** 学習用本文 **
--------

図4に示すように、サイドウォールに設けられた標章表示領域103は、サイドウォールの表面から一定の高さで突出する台座106を有し、台座106の表面が基準面Yとなっている。
【0020】
台座106には、深さが略一定の窪み138が設けられ、窪み138の底面に1以上の標章4が設けられている。なお、台座106は存在しなくても良く、この場合、サイドウォールの表面が基準面Yとなり、サイドウォールの表面に深さが略一定の窪み138が設けられ、その窪み138の底面に1以上の標章4,4bが設けられる。変形例のタイヤ101では、標章4bが窪み138の底面に設けられ、しかも、標章4,4b自体も、凹み19の底面で構成されるので、標章4,4bの独創性を顕著なものにでき、魅力的な標章4,4bを実現できる。
【0021】
図6は、第2の変形例のタイヤ201における
図2に対応する斜視図である。
図6に示すように、
図2に示すタイヤ1における標章4において周方向に沿うように延在する直線形状の縁をタイヤ1の周方向に平行に延びる円弧状の縁215に取り換えてもよい。

--------

** 次の課題 **
• a. タイヤの標章に関する本文によると、台座106が存在しない場合、何が基準面Yになりますか。
• b. タイヤの標章に関する本文から、「図4に示すように、サイドウォ」を含む語句で書き始め、「な標章4,4bを実現できる。」まで、一字一句そのまま書き写してください。

保存済みエントリ
--------

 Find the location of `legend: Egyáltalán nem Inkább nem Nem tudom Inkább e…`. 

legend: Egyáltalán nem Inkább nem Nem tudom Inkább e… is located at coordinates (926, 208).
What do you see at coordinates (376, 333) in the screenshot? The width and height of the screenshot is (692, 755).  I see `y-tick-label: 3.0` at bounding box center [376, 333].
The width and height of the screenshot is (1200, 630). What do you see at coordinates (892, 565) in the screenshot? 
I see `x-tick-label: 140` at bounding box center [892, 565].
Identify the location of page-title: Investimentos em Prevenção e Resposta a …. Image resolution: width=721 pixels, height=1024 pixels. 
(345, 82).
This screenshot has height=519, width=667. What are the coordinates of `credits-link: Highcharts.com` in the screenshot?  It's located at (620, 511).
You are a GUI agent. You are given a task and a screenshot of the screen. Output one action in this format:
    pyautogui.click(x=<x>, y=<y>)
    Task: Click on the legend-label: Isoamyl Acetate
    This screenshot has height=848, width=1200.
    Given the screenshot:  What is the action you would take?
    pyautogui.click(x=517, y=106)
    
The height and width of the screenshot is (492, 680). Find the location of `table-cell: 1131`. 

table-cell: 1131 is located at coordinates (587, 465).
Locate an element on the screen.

--------

** 解答 **
• a. サイドウォールの表面が基準面Yになります。

• b.
図4に示すように、サイドウォールに設けられた標章表示領域103は、サイドウォールの表面から一定の高さで突出する台座106を有し、台座106の表面が基準面Yとなっている。
【0020】
台座106には、深さが略一定の窪み138が設けられ、窪み138の底面に1以上の標章4が設けられている。なお、台座106は存在しなくても良く、この場合、サイドウォールの表面が基準面Yとなり、サイドウォールの表面に深さが略一定の窪み138が設けられ、その窪み138の底面に1以上の標章4,4bが設けられる。変形例のタイヤ101では、標章4bが窪み138の底面に設けられ、しかも、標章4,4b自体も、凹み19の底面で構成されるので、標章4,4bの独創性を顕著なものにでき、魅力的な標章4,4bを実現できる。